For a comprehensive analysis, the class activation map visualization results of six defect types at three scales in the multi-scale pooling module are shown in Figure 5. For better visual effects, the pixels of all CAM results are adjusted to 200 × 200, and the grayscale images are converted to heat map mode. Two samples of each defect type in NEU with noise testing set were selected for analysis, namely test sample A and B. To study the CAM characteristic at three different scales and their differences, the CAM of three scales in the proposed MSP module are given. To verify the effectiveness of the proposed MSP module, the MSP of SqueezeNet model is also shown for comparison.

FIGURE 5

Figure 5. The class activation map visualization results of convolutional features in MSP module and SqueezeNet.

It can be observed that the CAM at three scales can highlight the defect regions, but the focus is different.

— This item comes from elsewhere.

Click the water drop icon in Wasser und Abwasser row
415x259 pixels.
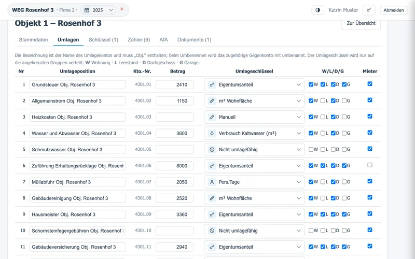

In general, the results of scale 1 have a higher resolution and can retain more detailed defect cues; scale 3 highlights the main defect regions and ignores some small-scale defect cues, while scale 2 is characterized by a synthesis of scales 1 and 3. The focused regions at three scales complement each other, such as the test sample A of Crazing, Inclusion, Patches, Pitted surface, Rolled-in scale, and Scratches. Taking sample A of Crazing as an example, it can be seen that the highlighted areas of scale 1 are relatively scattered; the highlighted areas of scale 2 are compact and concentrated in the lower right and upper right corners; highlighted areas are concentrated in the upper right corner at scale 3.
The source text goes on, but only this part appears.